++++ PROVIDED DATA ++++
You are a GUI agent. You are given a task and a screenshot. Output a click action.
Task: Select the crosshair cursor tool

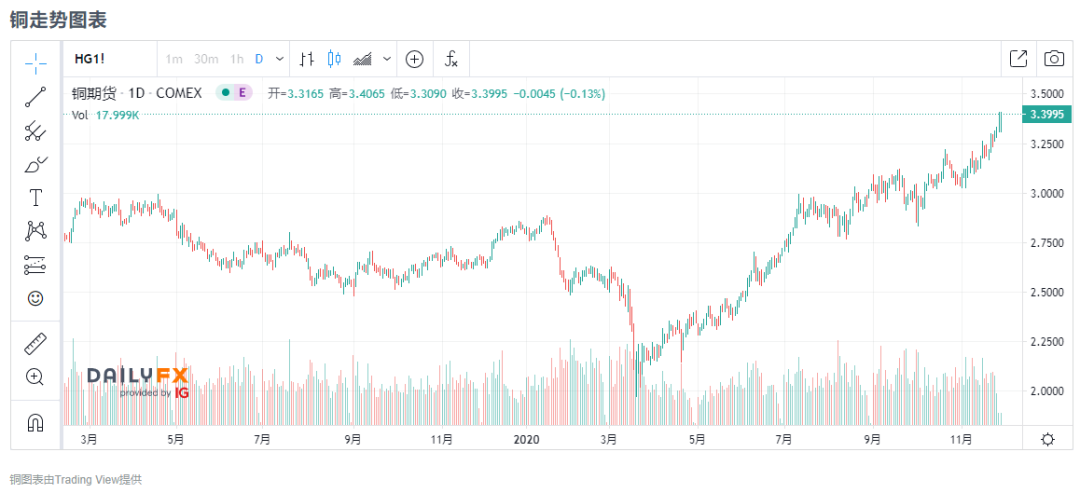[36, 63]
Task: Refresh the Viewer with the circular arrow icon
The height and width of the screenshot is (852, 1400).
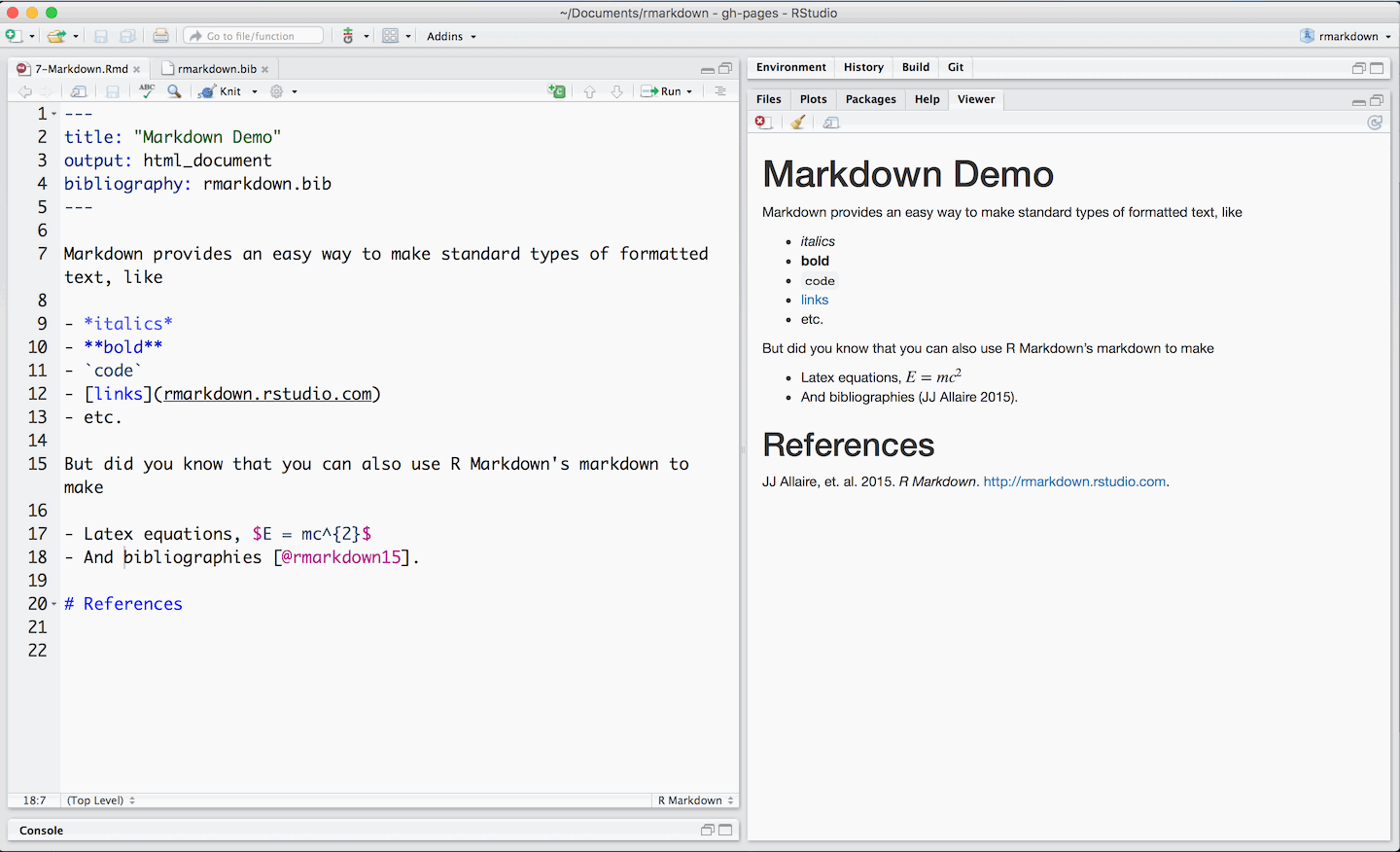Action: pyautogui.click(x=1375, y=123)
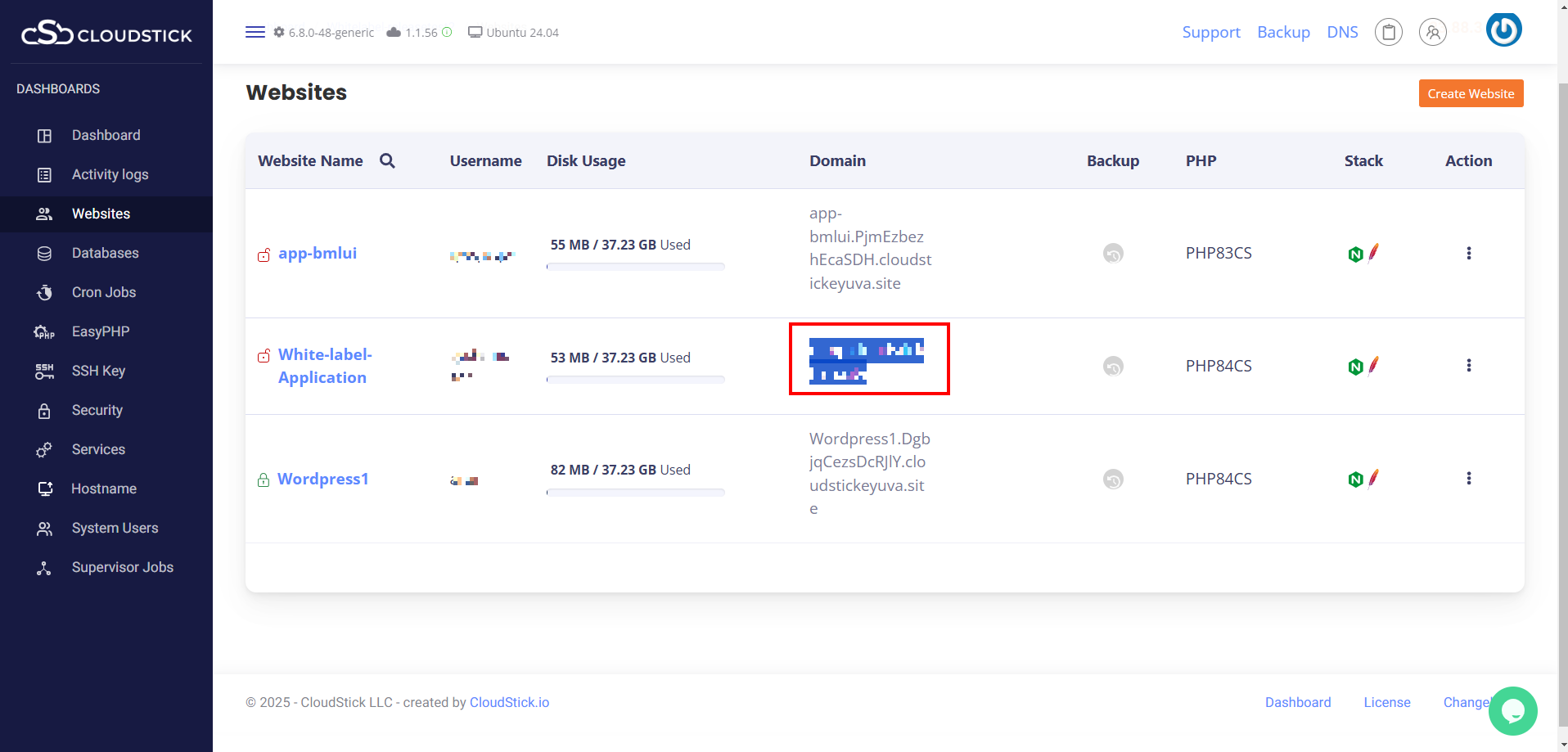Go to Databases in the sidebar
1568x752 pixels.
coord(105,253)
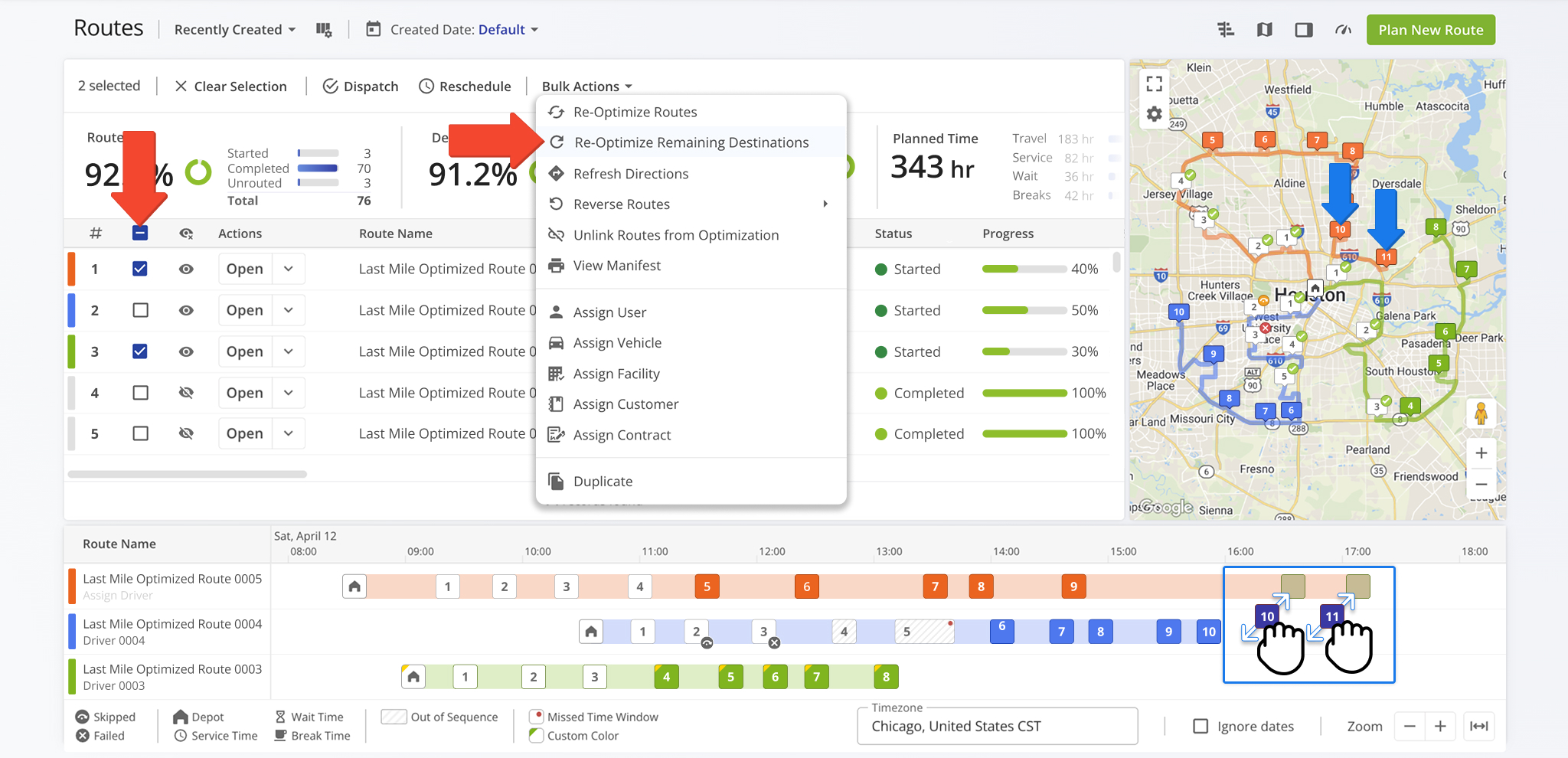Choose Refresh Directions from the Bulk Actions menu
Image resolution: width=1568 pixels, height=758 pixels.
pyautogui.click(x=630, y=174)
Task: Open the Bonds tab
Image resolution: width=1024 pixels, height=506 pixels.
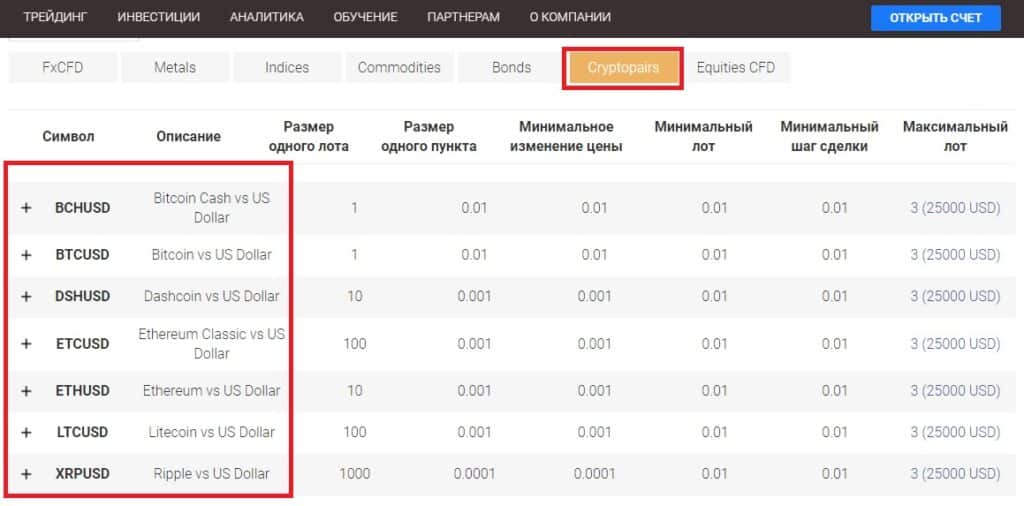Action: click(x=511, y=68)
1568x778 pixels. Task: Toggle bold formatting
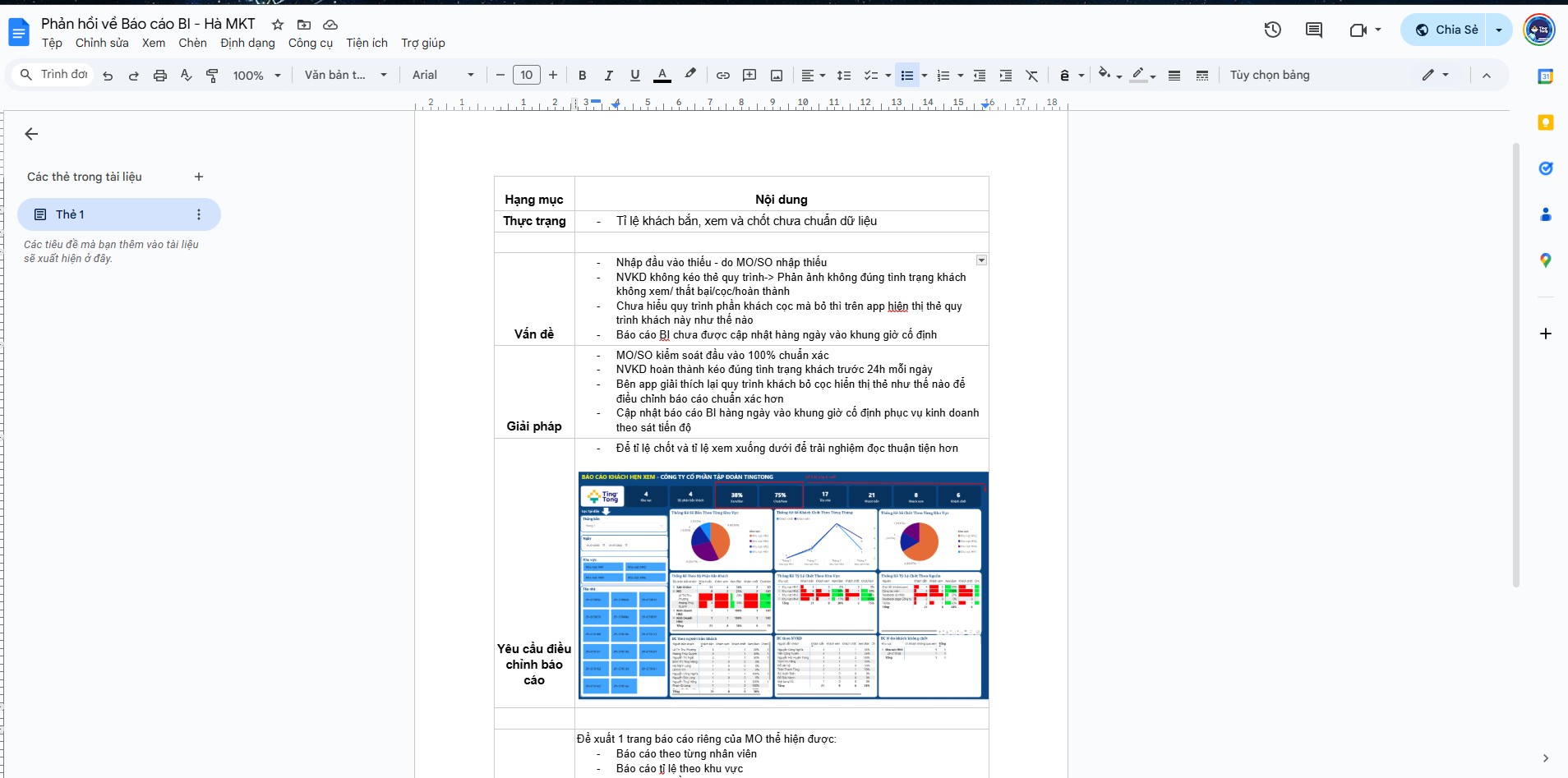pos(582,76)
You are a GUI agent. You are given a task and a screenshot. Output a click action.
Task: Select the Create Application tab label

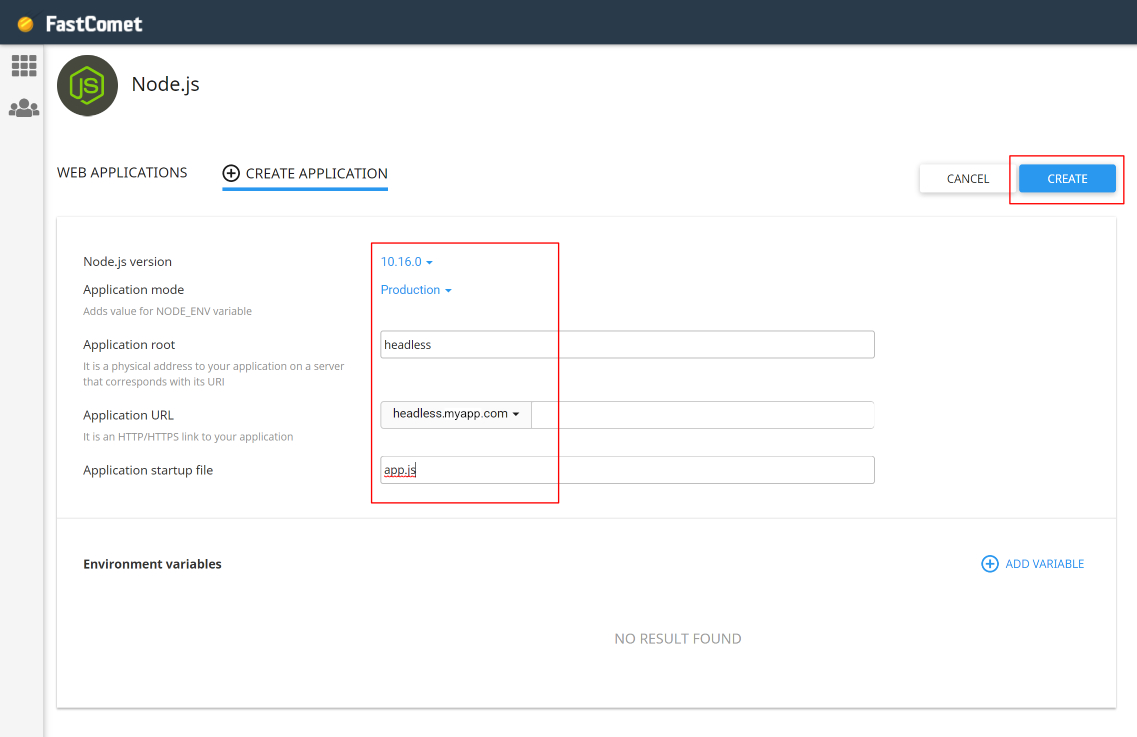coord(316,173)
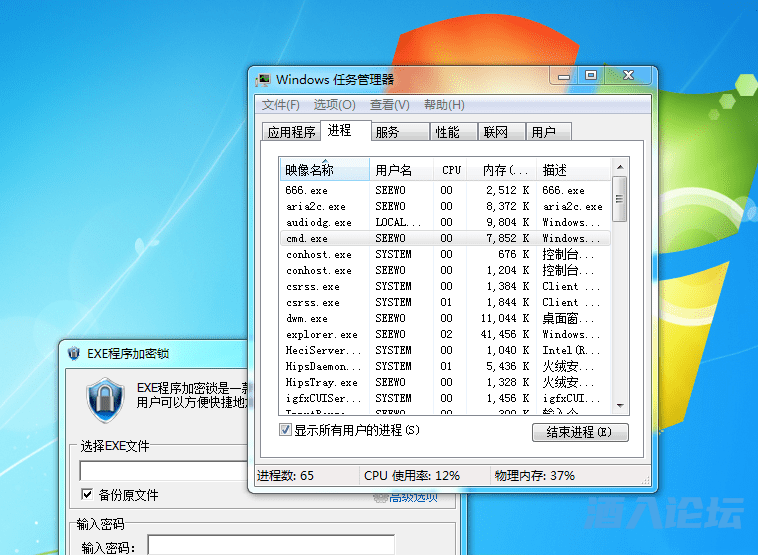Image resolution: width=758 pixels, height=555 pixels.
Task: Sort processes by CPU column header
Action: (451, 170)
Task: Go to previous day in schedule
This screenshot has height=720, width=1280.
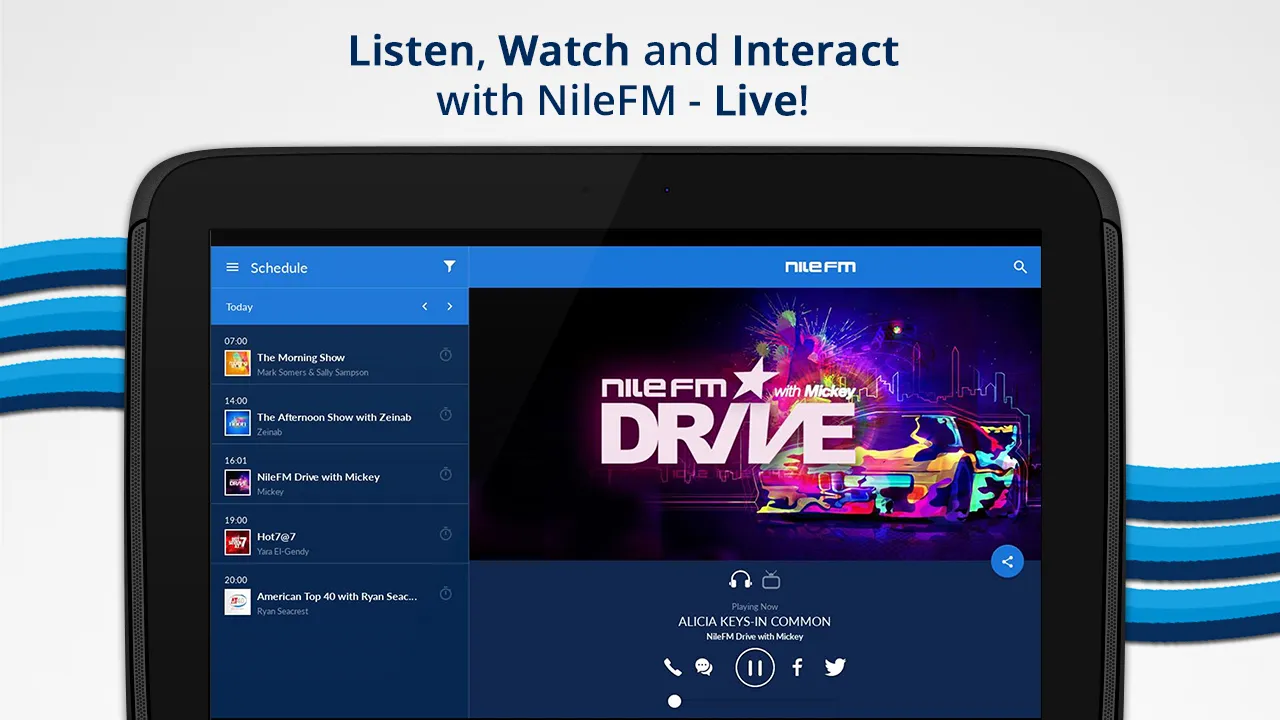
++++
GIVEN REQUEST
Render every line of the items above as a JSON list of strings, one string per line, omitting blank lines and leaving out the pictures.

TASK ANSWER
[
  "You are a GUI agent. You are given a task and a screenshot. Output a click action.",
  "Task: Select the crosshair cursor tool",
  "[36, 63]",
  "Task: Refresh the Viewer with the circular arrow icon",
  "The height and width of the screenshot is (852, 1400).",
  "Action: pyautogui.click(x=1375, y=123)",
  "Go to Databases in the sidebar",
  "1568x752 pixels.",
  "coord(105,253)",
  "Choose Refresh Directions from the Bulk Actions menu",
  "Image resolution: width=1568 pixels, height=758 pixels.",
  "pyautogui.click(x=630, y=174)",
  "Task: Open the Bonds tab",
  "Image resolution: width=1024 pixels, height=506 pixels.",
  "Action: click(x=511, y=68)",
  "1568x778 pixels. Task: Toggle bold formatting",
  "pos(582,76)",
  "You are a GUI agent. You are given a task and a screenshot. Output a click action.",
  "Task: Select the Create Application tab label",
  "coord(316,173)",
  "Image resolution: width=758 pixels, height=555 pixels.",
  "Task: Sort processes by CPU column header",
  "Action: (451, 170)",
  "Task: Go to previous day in schedule",
  "This screenshot has height=720, width=1280."
]